University of California San Francisco
Helen Diller Family Comprehensive Cancer Center
Richard M. Locksley, MD

Richard M. Locksley, MD

Professor, Department of Medicine (Infectious Diseases), UCSF
Marion and Herbert Sandler Distinguished Professorship in Asthma Research, UCSF

Cancer Center Program Memberships

Affiliate Member

Research Summary

Dr. Locksley is the Director of the Sandler Asthma Basic Research Center (SABRE) and a Howard Hughes Medical Institute Investigator. He is a Professor in the Departments of Medicine and Microbiology & Immunology. He received his undergraduate degree in biochemistry from Harvard and his M.D. from the University of Rochester. After completing his residency at UCSF, he trained in infectious diseases at the University of Washington. Prior to his position as director of the SABRE Center, Dr. Locksley served 18 years as the Chief of the Division of Infectious Diseases at UCSF Medical Center. Dr. Locksley is a fellow of the American Academy of Arts and Sciences.

Dr. Locksley's laboratory addresses the immune cells and tissue responses that occur during allergic, or type 2, immunity. This includes the processes by which naïve helper T cells differentiate to become allergy-supporting Th2 cells, but also the interactions of these cells with eosinophils, basophils, mast cells and alternatively activated macrophages that mediate activities in peripheral tissues.
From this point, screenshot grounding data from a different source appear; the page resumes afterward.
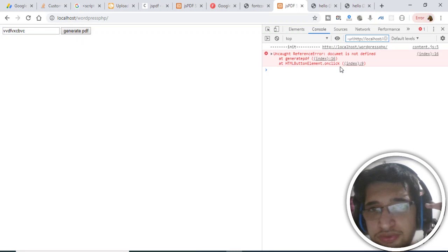Switch to the Network tab

(363, 29)
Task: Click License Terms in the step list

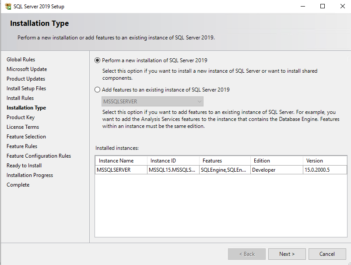Action: tap(23, 127)
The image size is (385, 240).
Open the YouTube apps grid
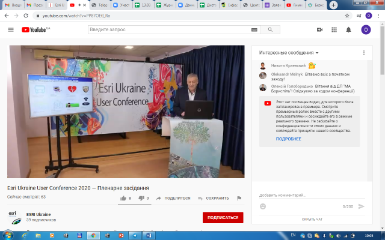pyautogui.click(x=334, y=29)
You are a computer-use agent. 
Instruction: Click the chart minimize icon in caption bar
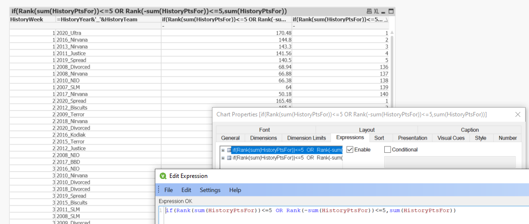[x=384, y=11]
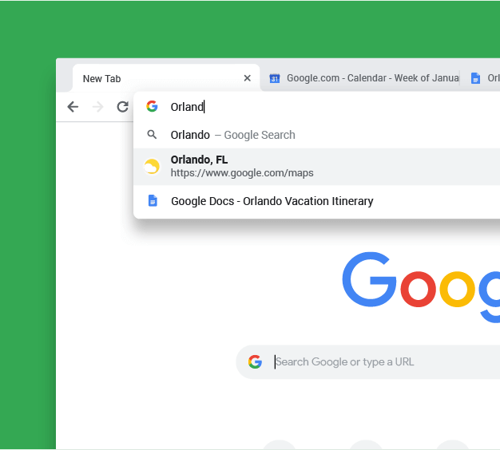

The laboratory increasingly focuses on innate immunity, particularly since the discovery of Group 2 innate lymphoid cells, or ILC2s, which are prominently involved in allergy. Importantly, the discovery of ILC2s initiated efforts to uncover the ‘ground state’ of allergy by investigating homeostatic pathways involving these cells that might provide insights regarding their primary function in the immune system and in homeostasis.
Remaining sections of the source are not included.